RECORDED INFORMATION =>
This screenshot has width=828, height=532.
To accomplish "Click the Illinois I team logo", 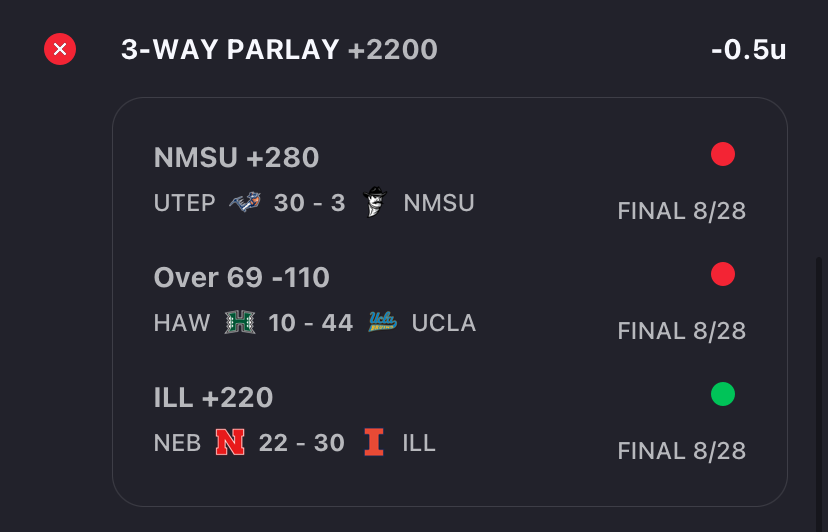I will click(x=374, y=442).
...
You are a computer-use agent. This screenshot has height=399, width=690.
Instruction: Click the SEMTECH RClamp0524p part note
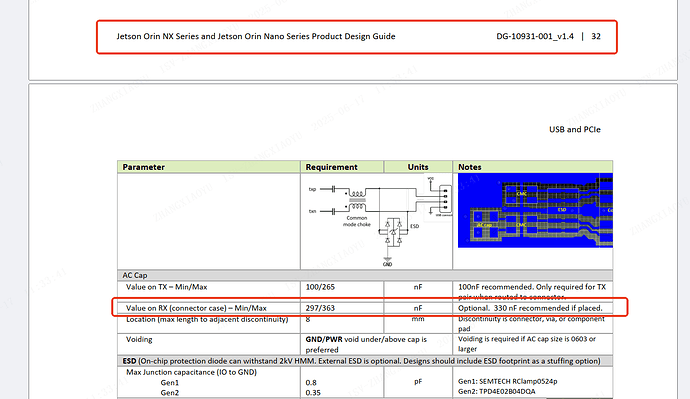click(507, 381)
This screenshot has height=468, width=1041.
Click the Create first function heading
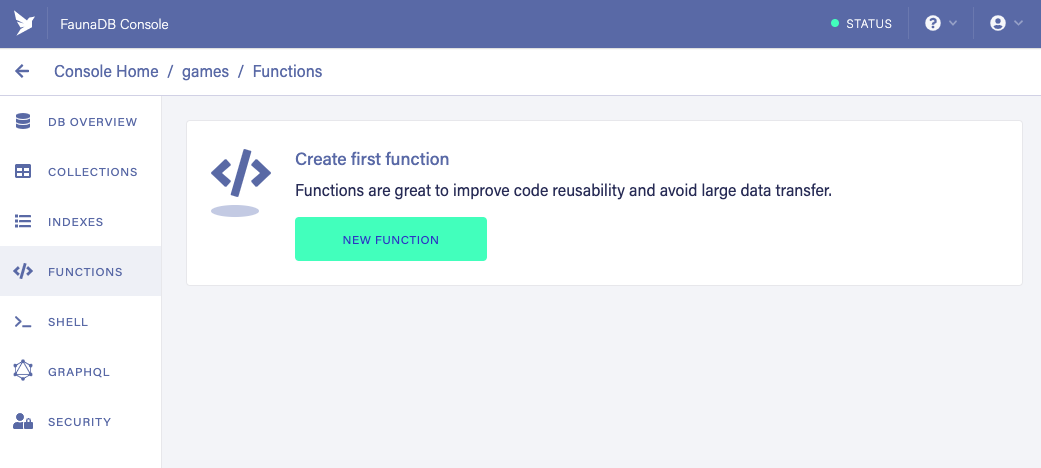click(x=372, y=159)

TASK INSTRUCTIONS => Go line by line through the data and copy any that contain "width".

TASK SOLUTION =>
This screenshot has width=828, height=532.
You are a computer-use agent. This screenshot has height=399, width=690.
This screenshot has height=468, width=1041.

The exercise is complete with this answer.